Fix the fee.
- Jonathan Baum
- Oct 6, 2025
- 2 min read
You’d never go to a dentist who charges by the hour for a root canal. And yet fund managers engage counsel for offering documents on that basis all the time. Let’s unpack the rationale for that behavior.
I’ve already dispensed with the misguided excuses that “the fund pays” and “that’s what the law firms require” in my post “Every dollar matters.”
What’s left?
THE ILLUSION OF EFFICIENCY
One half cogent explanation might be, “The hourly rate permits me to only pay for what I use.” While that’s appealing in theory, it operates like a blank check in practice. Law firm compensation models rarely reward efficiency. So don’t rely on it.
The hourly rate shifts execution risk from the lawyer to the client — the one party least able to evaluate it. Preparing offering documents is, or should be, routine for your counsel. With that experience, they’re far better equipped than you are to estimate the work required, especially if you’ve developed a strong term sheet or summary of terms.
The other justification comes down to fear.
THE POOR QUALITY FALLACY
‘If the fee is capped, they’ll cut corners.” The very fear that your counsel might shortchange you raises a fundamental issue of trust. If you don’t trust your counsel, find someone you do.

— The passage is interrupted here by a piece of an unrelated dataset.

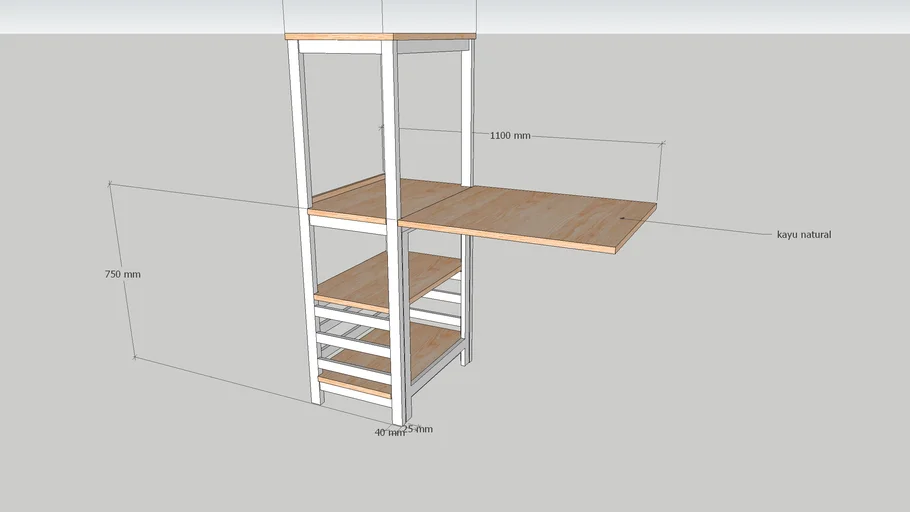The height and width of the screenshot is (512, 910).
Task: Select the 25 mm dimension label
Action: 420,429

Beyond trust, lawyers are bound by professional rules requiring them to give you their best. Anything short of that brings the possibility of career-ending consequences: bar complaints, malpractice claims, and reputational ruin. These are powerful motivators.
WHEN HOURLY MAKES SENSE
The short answer is “rarely.” Even if the task seems episodic, like a side letter, the analysis remains the same. Yes, counsel doesn’t know how many turns there will be, or how “aggressive” investor counsel will be. But that’s like paying your dentist more for every extra tug on a stubborn tooth. Again, you and your counsel can mitigate the fee risk through a term sheet (yes, even for a side letter). But the equities of the situation don’t change: your counsel is still better positioned to assess the risk — not you.
THE TAKEAWAY
You’re a fiduciary for your investors’ funds, whether invested or expensed. You’d never tolerate a portfolio company CEO or a property manager telling you to “just trust me” on salaries or fees. Demand no less from your counsel. Fix the fee.